Patrick Awuah, MBA 99, Receives Two Extraordinary Honors

Patrick Awuah, MBA 99, has received the 2015 Elise and Walter A. Haas International Award for his work as a path-bending educational leader in Ghana. The annual award, given to a UC Berkeley alumna or alumnus with a distinguished record of service to his or her country, is one of the university’s most prestigious honors.

“Your contributions to Ghana exemplify Berkeley’s highest values,” Chancellor Nicholas B. Dirks wrote in a March 16 letter to Awuah. “Your work to bring international recognition to Ghana by founding Ashesi University has made you one of the most renowned citizens of Ghana. The range of impact is extensive and has significantly impacted the well-being of the Ghanaian people.”

In the same month, Awuah was also named to Fortune’s list of the world’s 50 greatest leaders in 2015—joining Pope Francis, Bill and Melinda Gates, and Mark Zuckerberg. The list honors “extraordinary men and women who are transforming business, government, philanthropy, and so much more.”
Awuah founded Ashesi University in 2002, after graduating from Haas. While at Haas, he came up with the idea to build a university in Ghana and turned it into a project in the school’s International Business Development (IBD) Program. Ashesi means “beginnings” in the African language Twi, and the name embodies the school’s ambitions. “We’re trying to train leaders of exceptional integrity, who can lead a renaissance in Africa,” Awuah said in a 2012 article in Berkeley-Haas magazine. “There have been times when it has seemed like Mission Impossible, but magic is happening.”

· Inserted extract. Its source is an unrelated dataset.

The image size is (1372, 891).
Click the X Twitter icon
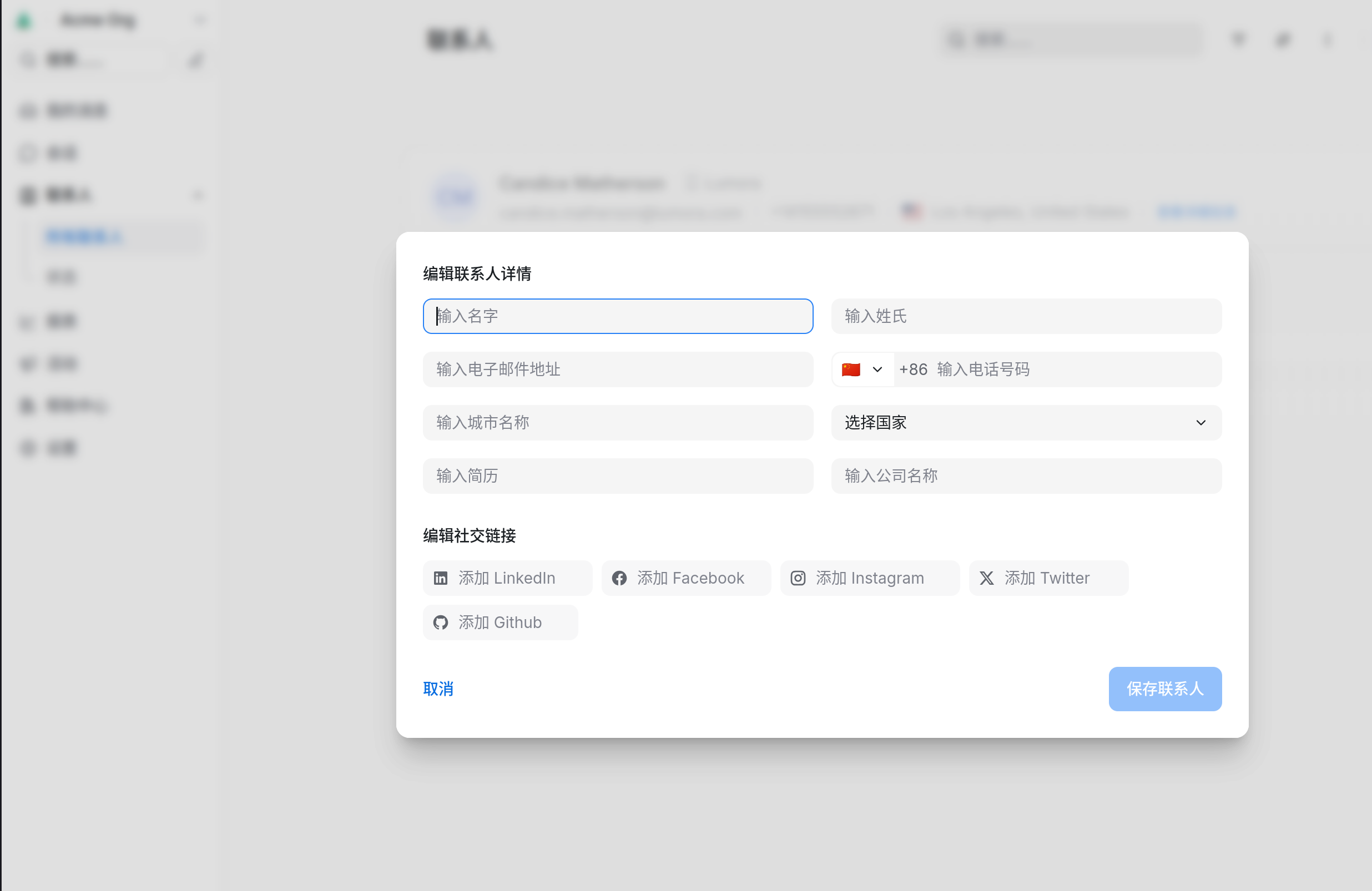[x=986, y=578]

In 2009, Awuah won the Aspen Institute’s John P. McNulty Prize, a $100,000 grant that recognizes the most outstanding, innovative, replicable, and self-sustainable projects to address social problems. In 2012, Haas honored Awauah with the school’s Leading Through Innovation Award, established to celebrate Haas alumni who embody the school’s emphasis on innovative leadership and serve as exemplars to others in the Berkeley-Haas community.

Awuah grew up in Ghana, leaving home in 1985 with $50 in his pocket and a full scholarship to Swarthmore College. He rose through the ranks at Microsoft from engineer to program manager. The birth of his first child inspired him to shift his focus back to Africa and consider how he could make a difference there.

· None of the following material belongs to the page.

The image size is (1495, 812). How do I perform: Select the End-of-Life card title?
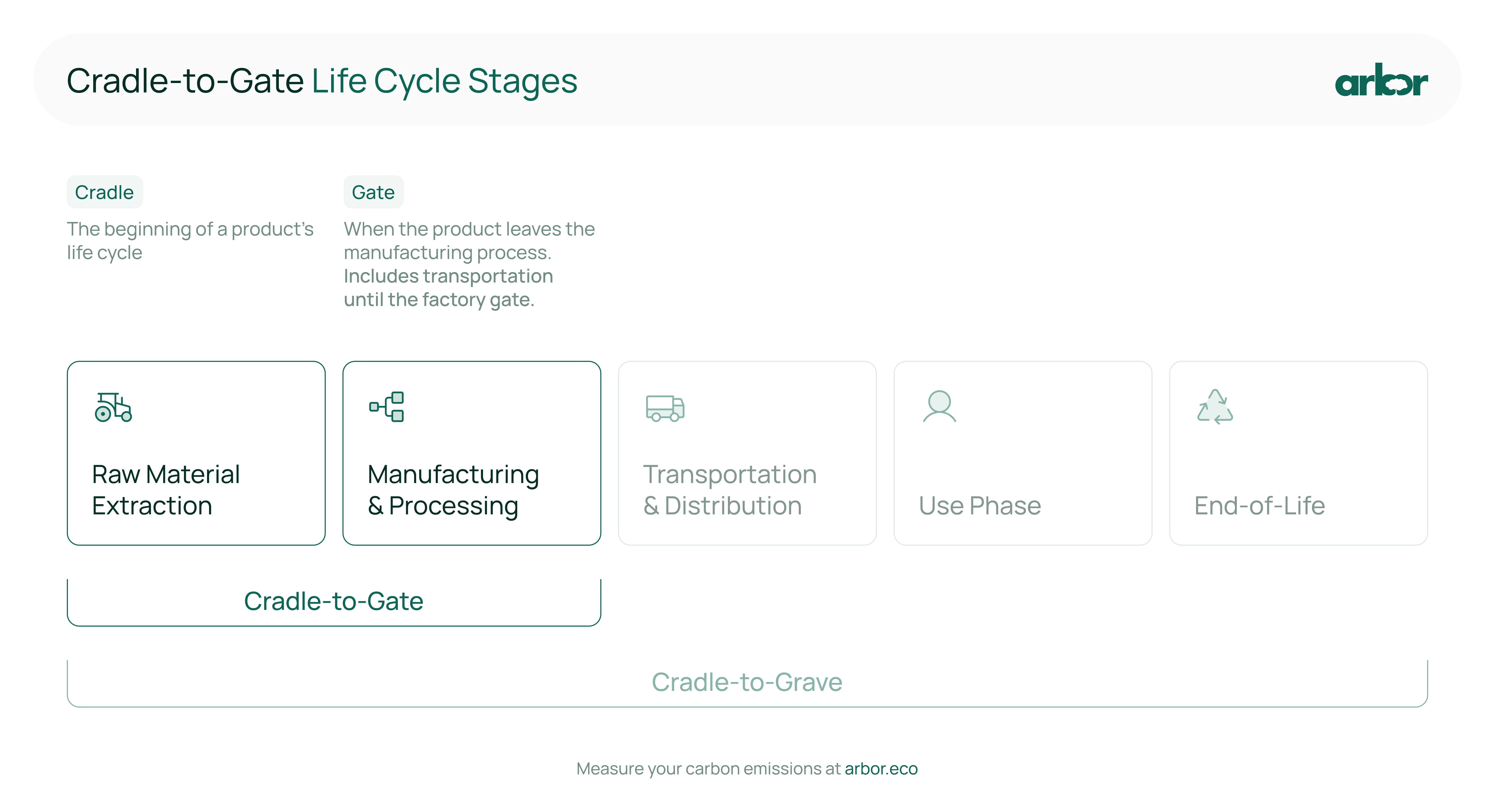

With Ashesi, Awuah aimed to create a new kind of liberal arts university focused on quality, ethics, and personal empowerment; a university that would spark new enterprises, new solutions, and a model for other universities in Africa. Since its founding, the university has built a 100-acre hillside campus and graduated hundreds of students. Under a 10-year plan, Ashesi’s goals included recruiting more students from Africa beyond Ghana; expanding academic programs to include engineering and applied sciences, management and economics, and law and society; and planning for succession.

The Elise and Walter A. Haas International Award includes a cash prize of $15,000, an engraved medallion, and paid travel expenses to the awards presentation, to be held at University Commencement May 16, 2015. Established in 1964 by Mr. and Mrs. Walter Haas, Jr., Mr. and Mrs. Peter E. Haas and Mr. and Mrs. Richard N. Goldman, the award acknowledges their parents’ devotion to the university and their interest in international affairs.